SOCIETE WHITE ROCK, SAS SAMSUNG ELECTRONICS France, vs SAS VERY FRET SAS VERY FRET vs SASU TAB 89 RG J2023000305 - jugement du 27/03/2025 - chambre 1-7
Mots-clés :
TRANSPORTS / Routier
Points de droit :
Faute inexcusable du transporteur : critères – conséquence.
La société SAMSUNG ELECTRONICS France, ci-après SAMSUNG, assurée auprès de la compagnie WHITE ROCK, a confié à la société VERY FRET, en sa qualité de commissionnaire de transport, l’acheminement de téléviseurs à enlever chez son prestataire logistique.
La société VERY FRET a affrété la société TAB 89 pour procéder au transport.
Alors que le camion était stationné en cours de voyage sur un site où la société TAB 89 dispose de trois emplacements pris à bail, la marchandise a été volée dans le camion.

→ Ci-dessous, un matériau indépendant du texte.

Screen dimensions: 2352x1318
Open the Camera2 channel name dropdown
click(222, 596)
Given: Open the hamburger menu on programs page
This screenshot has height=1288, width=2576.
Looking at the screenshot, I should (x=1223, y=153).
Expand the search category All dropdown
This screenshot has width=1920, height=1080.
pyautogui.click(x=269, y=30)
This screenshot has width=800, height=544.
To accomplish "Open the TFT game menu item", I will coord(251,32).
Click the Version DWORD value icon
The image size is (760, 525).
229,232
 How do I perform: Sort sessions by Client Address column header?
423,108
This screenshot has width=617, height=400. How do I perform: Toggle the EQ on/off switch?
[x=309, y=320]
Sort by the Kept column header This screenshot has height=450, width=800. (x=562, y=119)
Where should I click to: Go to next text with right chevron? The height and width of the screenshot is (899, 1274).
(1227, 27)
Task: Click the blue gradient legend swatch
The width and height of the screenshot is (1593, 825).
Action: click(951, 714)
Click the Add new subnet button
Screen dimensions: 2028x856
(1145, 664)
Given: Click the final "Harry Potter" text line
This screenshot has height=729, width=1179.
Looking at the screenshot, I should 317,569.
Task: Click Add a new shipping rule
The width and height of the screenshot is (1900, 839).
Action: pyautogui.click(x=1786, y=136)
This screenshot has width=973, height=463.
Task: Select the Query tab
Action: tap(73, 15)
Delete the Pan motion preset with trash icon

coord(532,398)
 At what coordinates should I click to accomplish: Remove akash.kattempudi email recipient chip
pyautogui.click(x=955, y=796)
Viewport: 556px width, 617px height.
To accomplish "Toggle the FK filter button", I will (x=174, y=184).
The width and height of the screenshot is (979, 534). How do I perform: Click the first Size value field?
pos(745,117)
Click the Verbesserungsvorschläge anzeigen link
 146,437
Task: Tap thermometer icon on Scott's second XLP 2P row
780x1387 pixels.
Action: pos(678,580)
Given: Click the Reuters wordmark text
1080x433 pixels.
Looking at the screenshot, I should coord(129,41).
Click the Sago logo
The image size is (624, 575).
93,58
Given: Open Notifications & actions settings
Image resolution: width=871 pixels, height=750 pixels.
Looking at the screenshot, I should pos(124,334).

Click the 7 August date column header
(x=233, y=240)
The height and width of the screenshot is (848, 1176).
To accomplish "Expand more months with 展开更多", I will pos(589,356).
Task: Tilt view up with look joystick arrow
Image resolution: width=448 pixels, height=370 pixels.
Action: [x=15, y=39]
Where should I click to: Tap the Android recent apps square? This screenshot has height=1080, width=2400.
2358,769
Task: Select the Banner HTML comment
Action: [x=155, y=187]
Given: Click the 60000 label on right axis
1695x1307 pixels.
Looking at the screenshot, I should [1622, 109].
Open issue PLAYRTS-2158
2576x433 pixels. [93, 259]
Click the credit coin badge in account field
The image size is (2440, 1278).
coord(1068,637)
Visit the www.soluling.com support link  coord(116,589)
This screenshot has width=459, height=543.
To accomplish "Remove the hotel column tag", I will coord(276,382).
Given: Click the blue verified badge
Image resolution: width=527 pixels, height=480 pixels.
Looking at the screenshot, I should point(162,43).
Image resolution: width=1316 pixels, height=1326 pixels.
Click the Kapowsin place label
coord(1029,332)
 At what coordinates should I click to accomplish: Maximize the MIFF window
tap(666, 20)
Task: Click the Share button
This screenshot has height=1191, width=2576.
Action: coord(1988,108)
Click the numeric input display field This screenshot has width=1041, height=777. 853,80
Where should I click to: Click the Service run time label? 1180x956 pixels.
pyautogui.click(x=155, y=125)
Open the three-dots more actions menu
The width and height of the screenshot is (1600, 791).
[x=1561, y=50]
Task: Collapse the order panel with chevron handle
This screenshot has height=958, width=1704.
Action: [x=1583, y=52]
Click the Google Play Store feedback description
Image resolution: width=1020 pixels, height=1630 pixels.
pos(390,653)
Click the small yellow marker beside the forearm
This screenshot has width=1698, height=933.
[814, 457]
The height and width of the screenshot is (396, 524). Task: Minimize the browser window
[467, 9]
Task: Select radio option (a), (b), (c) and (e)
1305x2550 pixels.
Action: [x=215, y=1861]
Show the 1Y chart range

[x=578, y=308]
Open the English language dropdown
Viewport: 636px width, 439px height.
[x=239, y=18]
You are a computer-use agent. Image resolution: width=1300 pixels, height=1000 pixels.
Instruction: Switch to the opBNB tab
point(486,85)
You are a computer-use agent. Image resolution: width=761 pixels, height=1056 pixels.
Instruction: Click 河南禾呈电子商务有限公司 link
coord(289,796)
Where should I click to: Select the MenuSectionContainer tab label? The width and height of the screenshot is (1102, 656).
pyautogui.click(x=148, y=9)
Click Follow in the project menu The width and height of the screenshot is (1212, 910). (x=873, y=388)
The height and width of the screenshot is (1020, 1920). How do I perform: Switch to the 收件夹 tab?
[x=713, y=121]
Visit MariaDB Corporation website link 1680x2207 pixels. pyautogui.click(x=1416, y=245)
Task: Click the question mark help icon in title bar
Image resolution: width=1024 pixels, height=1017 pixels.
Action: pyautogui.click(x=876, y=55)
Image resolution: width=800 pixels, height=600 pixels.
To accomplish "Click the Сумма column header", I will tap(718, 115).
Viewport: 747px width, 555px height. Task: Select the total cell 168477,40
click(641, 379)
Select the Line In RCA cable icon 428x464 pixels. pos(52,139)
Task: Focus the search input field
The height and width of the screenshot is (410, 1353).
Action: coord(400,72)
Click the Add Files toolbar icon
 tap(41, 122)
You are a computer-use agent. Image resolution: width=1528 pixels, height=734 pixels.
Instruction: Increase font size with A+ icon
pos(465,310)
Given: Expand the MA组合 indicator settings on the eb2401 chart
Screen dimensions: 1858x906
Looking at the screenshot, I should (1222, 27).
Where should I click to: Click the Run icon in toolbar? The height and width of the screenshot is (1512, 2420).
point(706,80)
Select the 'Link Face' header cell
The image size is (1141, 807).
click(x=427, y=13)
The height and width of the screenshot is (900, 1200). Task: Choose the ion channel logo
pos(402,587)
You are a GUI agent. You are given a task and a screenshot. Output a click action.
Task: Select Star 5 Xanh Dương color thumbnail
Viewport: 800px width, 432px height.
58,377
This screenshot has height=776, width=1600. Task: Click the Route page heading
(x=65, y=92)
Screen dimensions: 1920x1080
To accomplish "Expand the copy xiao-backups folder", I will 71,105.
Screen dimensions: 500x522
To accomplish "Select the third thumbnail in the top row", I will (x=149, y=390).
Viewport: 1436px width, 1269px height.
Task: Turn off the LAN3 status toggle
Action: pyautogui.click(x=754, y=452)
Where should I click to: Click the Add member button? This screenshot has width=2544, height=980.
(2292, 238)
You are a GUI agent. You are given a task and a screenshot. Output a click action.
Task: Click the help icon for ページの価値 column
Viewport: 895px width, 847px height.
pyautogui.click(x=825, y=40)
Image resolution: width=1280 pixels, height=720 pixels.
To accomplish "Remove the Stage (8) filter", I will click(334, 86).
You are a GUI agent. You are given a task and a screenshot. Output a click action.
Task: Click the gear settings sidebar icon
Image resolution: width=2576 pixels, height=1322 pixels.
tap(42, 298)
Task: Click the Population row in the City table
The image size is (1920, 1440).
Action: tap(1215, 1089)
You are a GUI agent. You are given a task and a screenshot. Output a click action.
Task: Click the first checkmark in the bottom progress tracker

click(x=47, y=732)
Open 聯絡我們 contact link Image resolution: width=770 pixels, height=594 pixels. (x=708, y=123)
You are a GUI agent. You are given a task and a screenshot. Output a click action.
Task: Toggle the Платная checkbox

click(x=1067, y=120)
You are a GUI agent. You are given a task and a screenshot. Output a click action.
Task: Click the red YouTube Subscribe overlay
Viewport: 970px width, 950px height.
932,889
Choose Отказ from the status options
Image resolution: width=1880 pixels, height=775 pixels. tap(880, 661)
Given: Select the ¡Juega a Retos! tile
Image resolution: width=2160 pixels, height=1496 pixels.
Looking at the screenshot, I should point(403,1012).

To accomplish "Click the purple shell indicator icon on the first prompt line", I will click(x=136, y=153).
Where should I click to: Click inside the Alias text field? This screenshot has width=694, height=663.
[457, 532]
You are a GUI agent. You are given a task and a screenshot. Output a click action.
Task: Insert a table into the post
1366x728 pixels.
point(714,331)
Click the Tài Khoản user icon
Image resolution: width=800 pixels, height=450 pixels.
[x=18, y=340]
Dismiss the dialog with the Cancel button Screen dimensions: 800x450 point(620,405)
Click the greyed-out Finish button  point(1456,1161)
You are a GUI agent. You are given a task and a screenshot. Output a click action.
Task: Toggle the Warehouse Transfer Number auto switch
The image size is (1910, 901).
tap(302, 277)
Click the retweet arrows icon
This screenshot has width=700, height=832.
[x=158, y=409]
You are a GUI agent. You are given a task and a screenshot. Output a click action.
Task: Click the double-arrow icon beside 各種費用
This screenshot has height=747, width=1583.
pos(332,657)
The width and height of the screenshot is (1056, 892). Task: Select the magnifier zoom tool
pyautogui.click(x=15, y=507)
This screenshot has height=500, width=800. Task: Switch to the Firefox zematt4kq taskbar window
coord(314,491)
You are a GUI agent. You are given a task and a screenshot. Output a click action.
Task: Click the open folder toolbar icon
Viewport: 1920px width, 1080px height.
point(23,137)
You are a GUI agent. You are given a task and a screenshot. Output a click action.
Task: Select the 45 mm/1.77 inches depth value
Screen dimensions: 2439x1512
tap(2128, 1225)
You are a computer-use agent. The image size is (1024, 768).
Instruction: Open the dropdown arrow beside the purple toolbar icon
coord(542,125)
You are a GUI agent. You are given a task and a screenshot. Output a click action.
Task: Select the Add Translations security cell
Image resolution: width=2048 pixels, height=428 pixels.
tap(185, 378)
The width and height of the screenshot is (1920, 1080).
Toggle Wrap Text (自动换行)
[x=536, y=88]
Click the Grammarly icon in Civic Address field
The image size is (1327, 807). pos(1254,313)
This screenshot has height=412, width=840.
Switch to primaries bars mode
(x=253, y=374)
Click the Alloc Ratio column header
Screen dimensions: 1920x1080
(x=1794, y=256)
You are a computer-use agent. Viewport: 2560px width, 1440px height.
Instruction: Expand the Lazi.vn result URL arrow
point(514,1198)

SAMSUNG a été intégralement indemnisée de son préjudice, estimé à la somme de 100 314,46 €, par son assureur qui se déclare subrogé dans ses droits.
WHITE ROCK n’ a été indemnisé ni par le commissionnaire VERY FRET, ni par l’assureur de ce dernier AXA, ni par le transporteur TAB 89.
C’est ainsi que se présente le litige.
Le tribunal, en premier lieu, constate que l’indemnisation de SAMSUNG par son assureur a été totale, que SAMSUNG n’a plus d’intérêt à agir dans la présente cause, et que WHITE ROCK est valablement subrogée dans les droits de SAMSUNG.
Le tribunal retient que le transporteur a une obligation de résultat et est donc responsable de la perte de la marchandise, mais il convient de déterminer si celui-ci a commis une faute inexcusable, seule susceptible d’écarter les limitations légales des indemnités à la charge du transporteur.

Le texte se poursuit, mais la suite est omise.